> _TEXT SHOWN_:
Fuchs' is actually diagnosed routinely by slit lamp examination by either an optometrist or an ophthalmologist. This is already being routinely picked up in annual eye exams. You know, you'll have people by slit lamp examination see that they have an abnormal cornea. And in some cases, surprisingly, patients aren't even actually told that they have this pathology observed in a slit lamp because there's really no treatment option. But often you hear that when people are told, "Oh, yeah, you have an abnormal cornea," all of a sudden, they report all of these visual issues they've been having that they thought was just a function of them getting older. And so the diagnosis is not really the issue.
In fact, there's, if you look at the CDC, vision and eyesight, you know, health, database, it appears that there's, you know, quite a large number of already diagnosed individuals. I think it's, you know, by the IRIS Registry, it's certainly north of a million. It might even be, you know, north of two million diagnosed FECD patients. And then there's widely publicized, epidemiology data that says it's about 4% of adults over the age of 40, which works out to 6.5 million, people with this condition. And if you take the 70%-80% that have this specific mutation, which is called the CTG18.1 mutation, that works out to about 5.5 million people with Fuchs.
And we have heard very consistently that if there was an eye drop that could slow the progression, clinicians would use it in everyone because they would want people to be able to preserve whatever endothelial function they have and whatever vision they have. And so there's already a desire and demand for something that could go after the root cause, particularly if it was administrable as an eye drop.
Got it. I want to pivot to another program, Huntington's disease. That's an area that's been getting a lot of focus now. We have ASOs, we have small molecules. I guess, can you talk about how you can leverage GeneTAC advantages to potentially treat Huntington's in, in the most specific way?
Yeah. In Huntington's, the advantage of GeneTACs relative to other modalities is even more evident because small molecules distribute widely when they're administered. They get into cells, they get into the nucleus. They don't require the fancy delivery modalities that typically are associated with the limitations of genomic medicines, right? Whether it's gene editing, gene therapy, oligonucleotides. So in Huntington's, not only do we have that fundamental advantage, where with a systemic administration, we've seen in preclinical studies in a mouse model, that the GeneTAC gets into the brain, gets into the striatum, and selectively lowers mutant Huntington in the striatum of these mice brains, both with RNA and protein, while keeping wild type spare. Right? And that's a remarkable profile.
This is what the whole field of Huntington's has been hoping for and trying to achieve, which has just been a really difficult profile to achieve. And so in that sense, having the selectivity, having the distribution properties, and being suitable to work essentially across all genotypes, are all unique advantages that the Huntington's gene tech molecules have for patients. So if this works in patients, there's little doubt that this would be, you know, the best in-class profile for patients living with the disease. And, you know, Huntington's is a field that I've worked in.
As you know, I was involved in Auspex, where we developed Austedo for treating chorea of Huntington's, and that's a product that, you know, has had a positive impact, but again, isn't mechanistically anything to do with going after the root cause of the disease. So really excited to bring this forward and try and make a difference in the field.
Got it. Unfortunately, we're out of time, but there's always so much more to ask. But thank you for being here.
Thank you.
And for the informative discussion.
Thank you for your attention and your questions.

> _DATASET EXTRACT_:
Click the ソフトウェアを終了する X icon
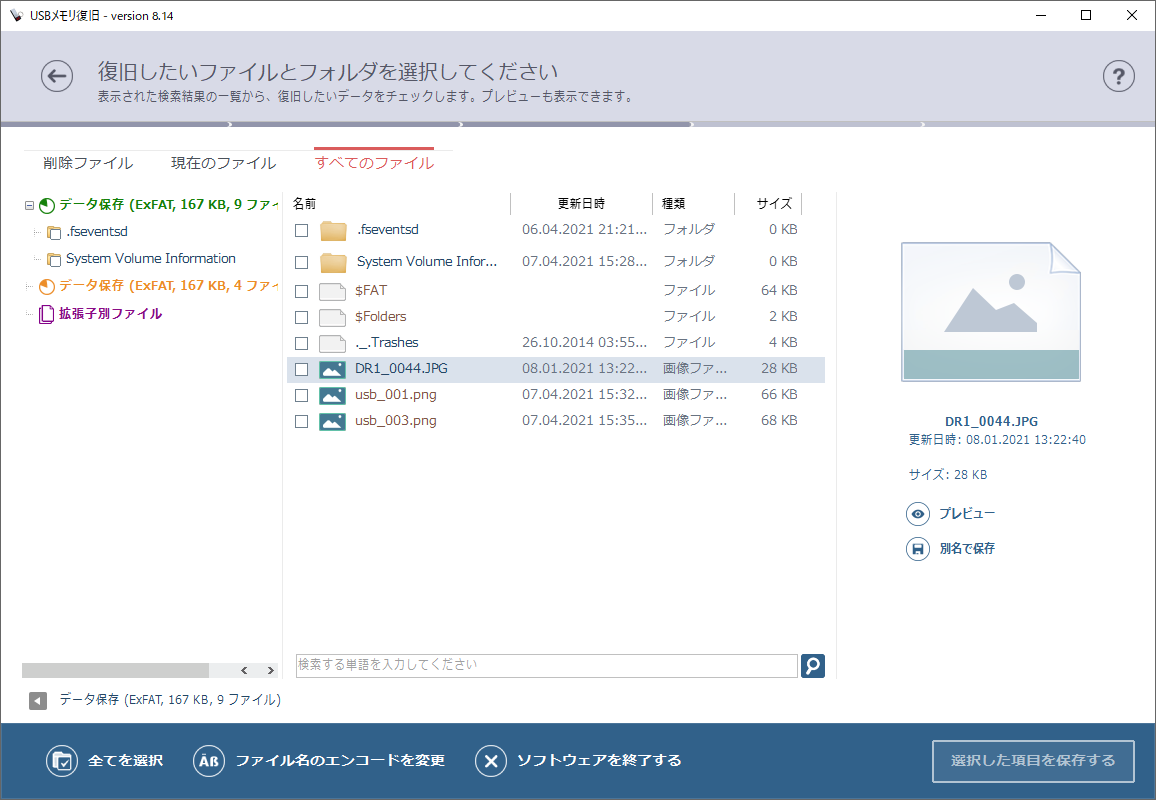(x=490, y=761)
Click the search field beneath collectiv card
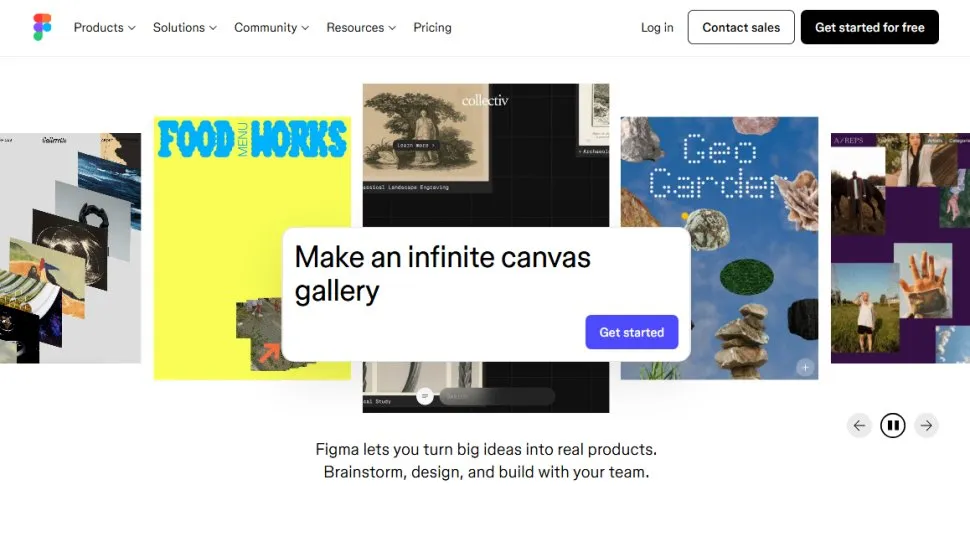 tap(495, 396)
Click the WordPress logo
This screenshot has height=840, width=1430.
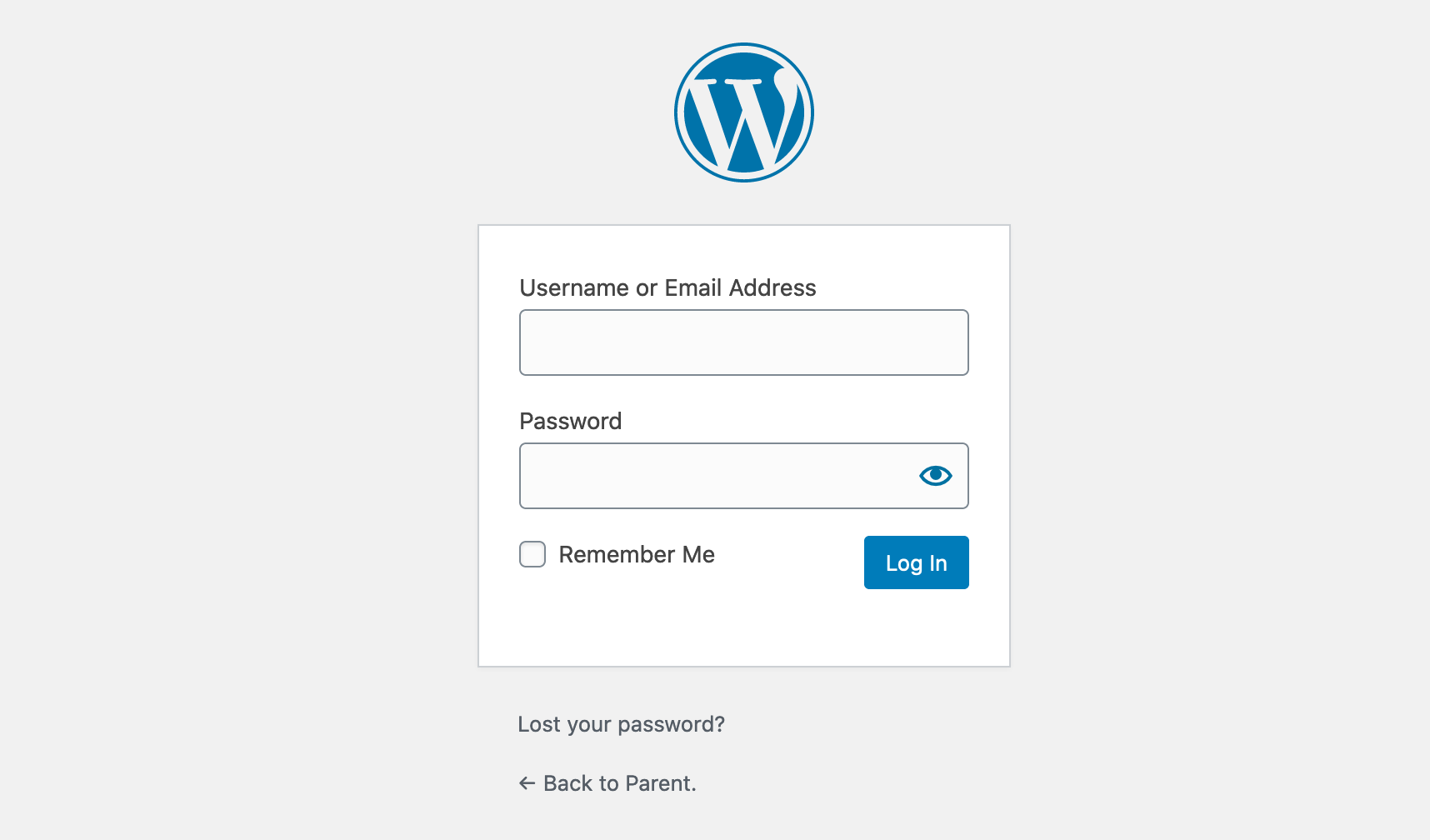(743, 112)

> _WHAT TO WORK ON_:
A) Using the transcript, decide whether each statement agrees with it. Answer yes or no for each, and quote the deciding words. (i) Fuchs' is routinely diagnosed by slit lamp examination. (ii) The epidemiology data puts the condition at about 10% of adults over the age of 40. (iii) In the mouse model, the GeneTAC reached the brain after direct injection into the brain.
B) According to the transcript, what is the specific mutation that 70%-80% of people with the condition have?
C) Transcribe the part of the transcript that opens with the words containing "And we have" and closes with "an eye drop.".
Answer from the transcript alone, not from the lines.

> _SOLUTIONS TO THE PROBLEMS_:
A)
(i) Yes: "Fuchs' is actually diagnosed routinely by slit lamp examination by either an optometrist or an ophthalmologist."
(ii) No: "it's about 4% of adults over the age of 40"
(iii) No: "with a systemic administration, we've seen in preclinical studies in a mouse model, that the GeneTAC gets into the brain"

B) The CTG18.1 mutation.

C)
And we have heard very consistently that if there was an eye drop that could slow the progression, clinicians would use it in everyone because they would want people to be able to preserve whatever endothelial function they have and whatever vision they have. And so there's already a desire and demand for something that could go after the root cause, particularly if it was administrable as an eye drop.